Quien relea sus libros primeros, Agua y Yawar-Fiesta, y “oiga”, una vez más, ese entrabamiento de las voces quechuas y de las oraciones castellanas, aquéllas pronunciadas con la entonación de la onomatopeya, sin la cacofonía de la versión, transitando entre las frases y las oraciones de éstas, memorizadas al caletre de pluscuamperfectos y subjuntivos, se moverá sin estorbos con el Arguedas de sus obras siguientes y sobremanera de Los ríos profundos, mientras en el decurso de la anécdota “exterior” los indígenas comuneros muévense contra los mistis en sus reclamos por la propiedad mítica de la tierra madre, la de las deidades invisibles de su mitología y los seres tangibles de la naturaleza humanizada.

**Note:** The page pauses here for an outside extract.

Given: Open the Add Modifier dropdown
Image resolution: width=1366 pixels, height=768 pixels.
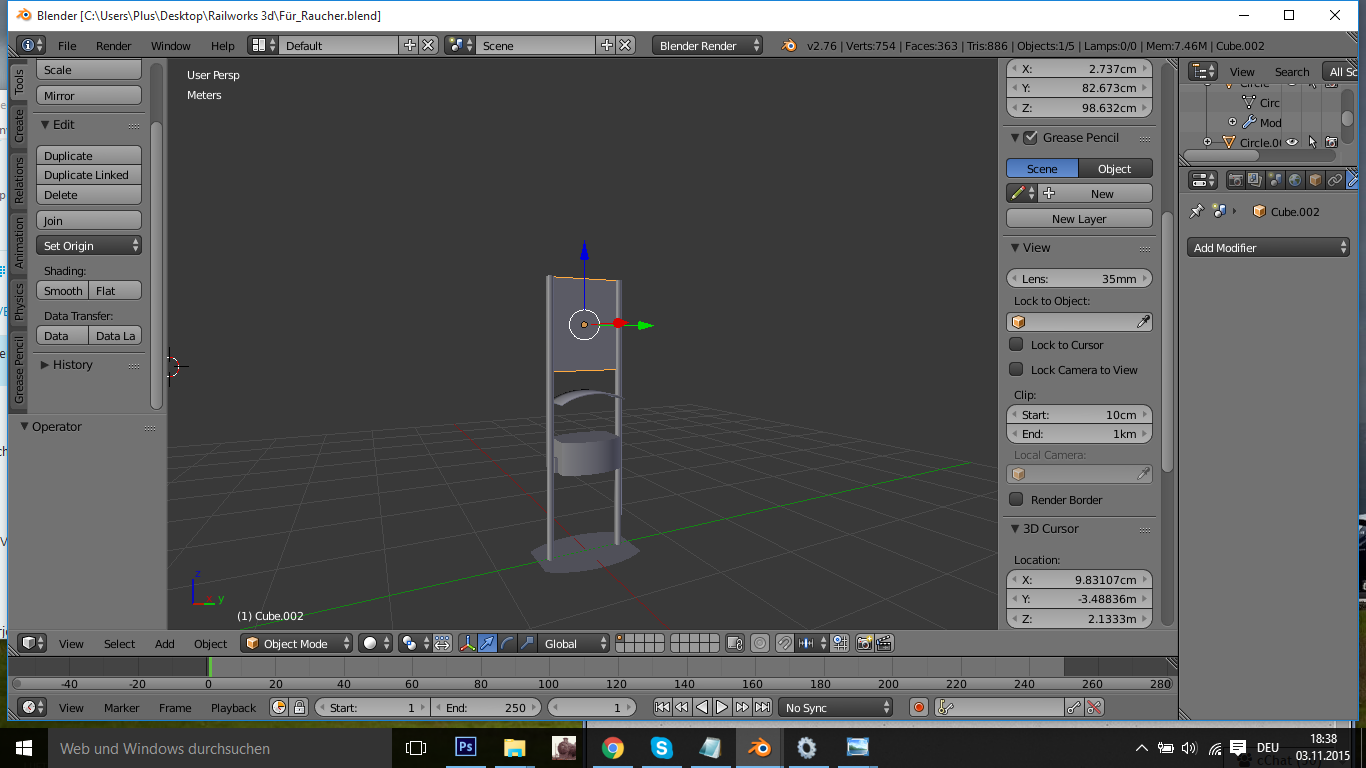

Entonces sentiremos la gran quietud que visita a la obra donde prorrumpen el canto, la fiesta, la metáfora musical de la quena y el giro de los movimientos de la danza guerrera en su lenguaje de rebelión, de reclamo y de castigo.
Que lo diga Arguedas, una vez más, algún día, como hoy, al regreso de su infancia, reveladora de la sacralidad quechua y dolida de feudalismo, de castellano patronal de que es cumplido feligrés un próximo suyo de su sangre terrateniente, cuando destruye con sus manos y sus pies, la salmodia de la quena que un indio hacía sonar en los confines de su hacienda.
Porque, sin duda, en la intralectura de Los ríos profundos, y una vez transitadas las páginas de Todas las sangres, cobra mayor nitidez el canto y la acción de la naturaleza como deidad personificada y la lengua quechua como poder mágico-religioso en el bramido del Pachachaca, uno de los ríos profundos. Cuando uno escucha al Urubamba, allá abajo, desde Machu-Picchu, la ciudad chamánica y de los sabios, sabe que no es agua lo que brama y reclama, sino el quechua, la lengua en la boca de su torrencial travesía y la del padre-serpiente, de Túpac- Amaru en el rezo poético de Arguedas que grita y se aíra.
Mas no pudo el escritor conciliar la cultura antigua de su madre india anodina y sierva con la colonial del padre legalista de diente de oro. Lo había jurado tiempo atrás: “Yo viví aquí, amargo, pálido, como un animal de los llanos fríos”.
Buscó amparo en el socialismo. Aseveró que era el camino que había quedado intransitable con la huella de los imperialismos y que el pueblo quechua reclamaba desde antiguo para revivir su saber y sentir comunitaria.
En su libro inconcluso, El Zorro de Arriba y el Zorro de Abajo, novela y confesión al unísomo, conviven también dos sentimientos: el del quebranto de la visión mítica y el alejamiento de la irrealidad, esto es de lo mágico-religioso, mientras ocurre la mudanza del pueblo quechua a la costa atlántica.
Así lo observa William Rowe, su atento lector, en Mito e ideología en la obra de José María Arguedas. La obra trata de “un intento de modernizar la tradición y de asumir de nuevo lo antiguo”. Era -bien lo anota Rowe citando a Arguedas- “una lucha contra la muerte”, la que “se atreve a llorar por nosotros” con Rilke y le ofreciera un revólver en la sala de baño de la universidad de alguna provincia peruana. Duró cuatro días a su lado y luego le detuvo el corazón. La tierra de los ríos que ululan y las montañas que se rebelan contra los amos, se niegan, como hicieran con el cuerpo de Atahualpa, a sepultarlo entre nosotros.